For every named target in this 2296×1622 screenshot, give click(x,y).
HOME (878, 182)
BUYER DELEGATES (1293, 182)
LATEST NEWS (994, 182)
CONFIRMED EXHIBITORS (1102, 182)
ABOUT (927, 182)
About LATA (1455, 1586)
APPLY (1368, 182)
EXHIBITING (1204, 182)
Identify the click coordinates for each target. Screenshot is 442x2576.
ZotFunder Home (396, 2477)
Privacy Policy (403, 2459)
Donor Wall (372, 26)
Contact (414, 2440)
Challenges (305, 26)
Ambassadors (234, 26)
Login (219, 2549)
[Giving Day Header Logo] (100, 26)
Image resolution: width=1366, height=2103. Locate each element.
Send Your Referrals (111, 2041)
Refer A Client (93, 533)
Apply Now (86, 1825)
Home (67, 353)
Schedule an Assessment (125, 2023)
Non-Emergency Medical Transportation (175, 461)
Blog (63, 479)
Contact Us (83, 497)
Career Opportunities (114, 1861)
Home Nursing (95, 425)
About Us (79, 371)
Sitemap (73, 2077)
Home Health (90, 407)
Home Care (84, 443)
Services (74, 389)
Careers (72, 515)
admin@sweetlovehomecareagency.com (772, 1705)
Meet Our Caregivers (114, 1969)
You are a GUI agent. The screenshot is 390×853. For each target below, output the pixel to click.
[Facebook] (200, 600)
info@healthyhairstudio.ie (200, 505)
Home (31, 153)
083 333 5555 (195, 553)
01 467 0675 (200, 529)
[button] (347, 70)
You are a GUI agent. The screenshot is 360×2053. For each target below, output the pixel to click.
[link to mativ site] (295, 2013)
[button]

######

Exercise brief
List all lines from the entries that include the word "pixel".

Solved problem
You are a GUI agent. The screenshot is 390×853. For each target below, output the pixel to click.
You are a GUI agent. The screenshot is 360×2053. For each target below, output the pixel to click.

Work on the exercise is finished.